(Beginning of The data)
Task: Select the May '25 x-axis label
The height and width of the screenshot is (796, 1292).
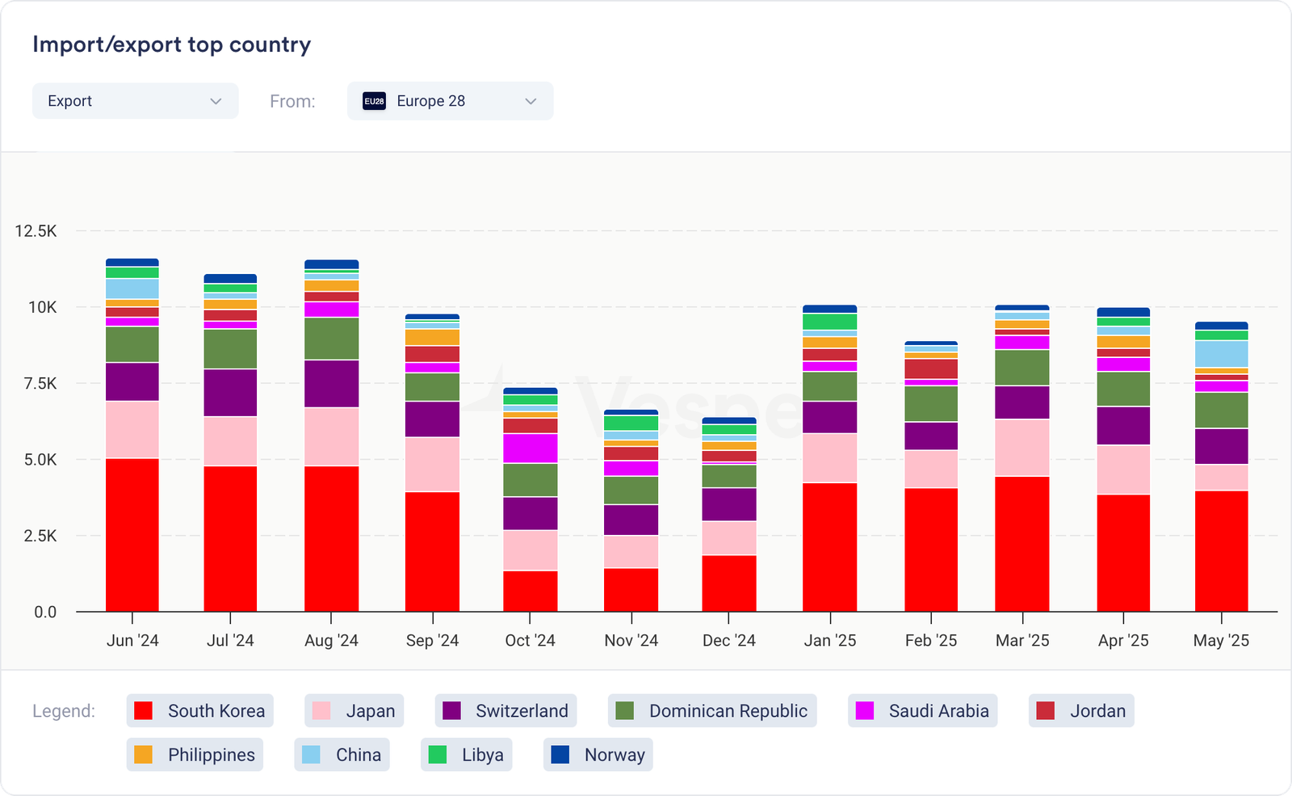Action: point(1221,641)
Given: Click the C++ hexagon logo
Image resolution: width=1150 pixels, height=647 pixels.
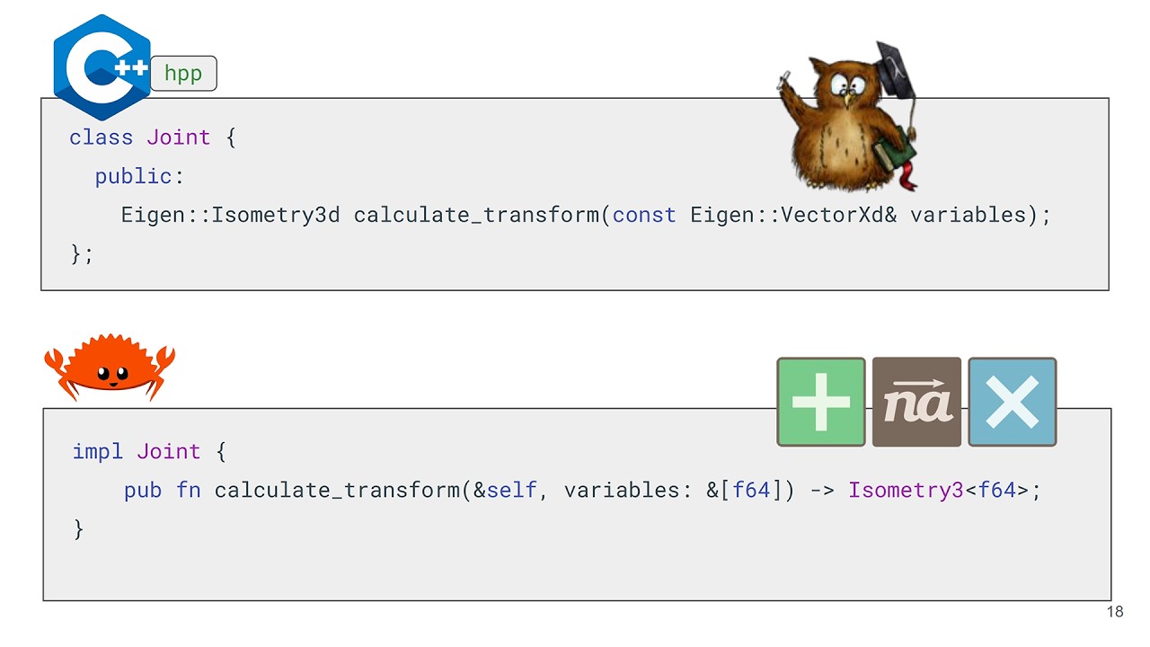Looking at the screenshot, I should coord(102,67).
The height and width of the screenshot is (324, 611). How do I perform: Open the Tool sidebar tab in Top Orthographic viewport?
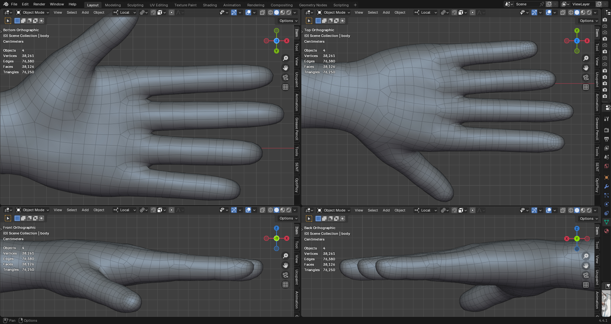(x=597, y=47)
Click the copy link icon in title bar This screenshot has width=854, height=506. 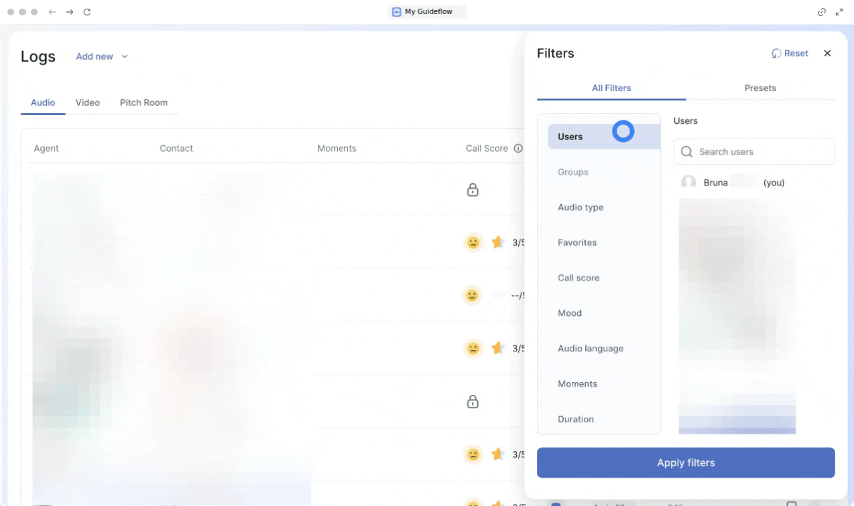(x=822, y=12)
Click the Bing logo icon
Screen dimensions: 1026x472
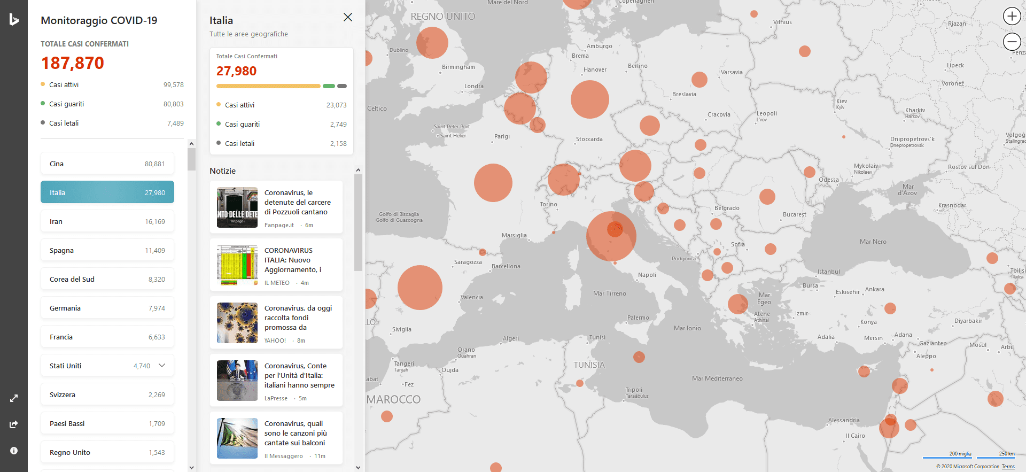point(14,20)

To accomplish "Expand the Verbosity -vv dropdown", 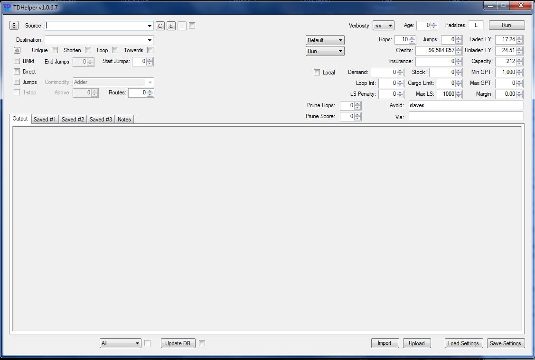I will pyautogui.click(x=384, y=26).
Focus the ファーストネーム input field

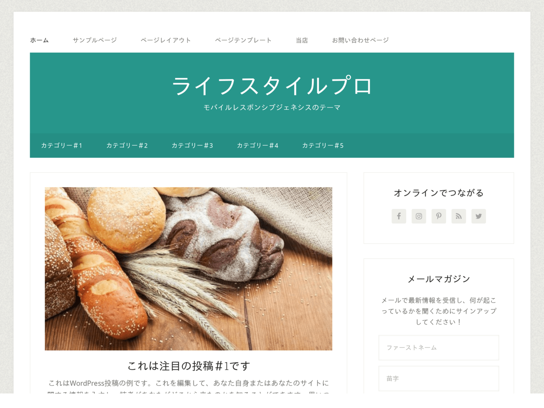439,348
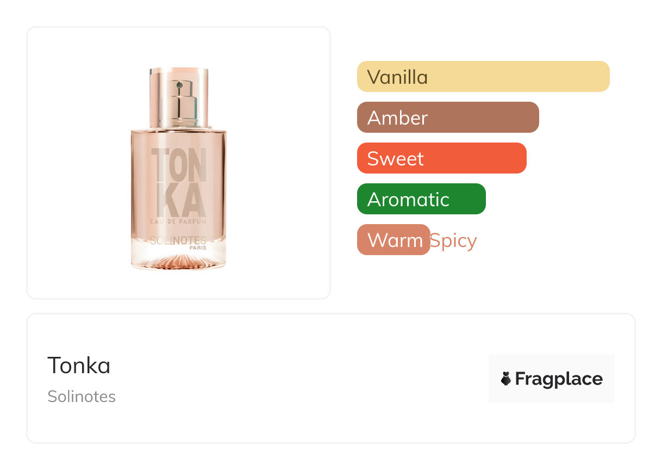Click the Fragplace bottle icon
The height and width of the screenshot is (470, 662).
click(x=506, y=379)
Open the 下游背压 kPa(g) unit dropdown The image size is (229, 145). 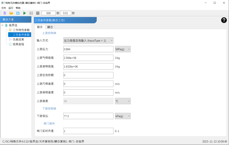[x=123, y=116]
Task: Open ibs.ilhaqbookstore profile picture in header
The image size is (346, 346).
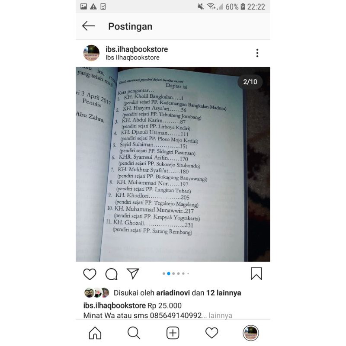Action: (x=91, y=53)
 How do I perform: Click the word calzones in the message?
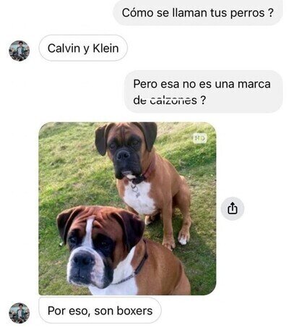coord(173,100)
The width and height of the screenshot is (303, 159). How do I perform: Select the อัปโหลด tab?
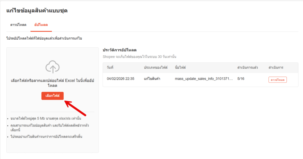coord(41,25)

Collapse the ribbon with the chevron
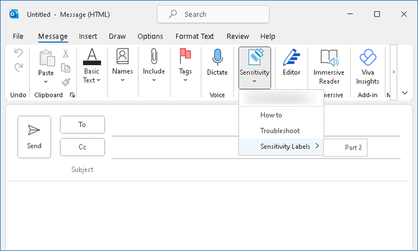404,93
(End of The data)
--- The problem ---
Word for word, restate the lines from the line containing "Task: Open ibs.ilhaqbookstore" through the end of the data, including the first and last of them. Pictures stay out.

--- Output for this exercise ---
Task: Open ibs.ilhaqbookstore profile picture in header
The image size is (346, 346).
Action: (x=91, y=53)
 How do I perform: Click the word calzones in the message?
coord(173,100)
The width and height of the screenshot is (303, 159). How do I perform: Select the อัปโหลด tab?
coord(41,25)

Collapse the ribbon with the chevron
404,93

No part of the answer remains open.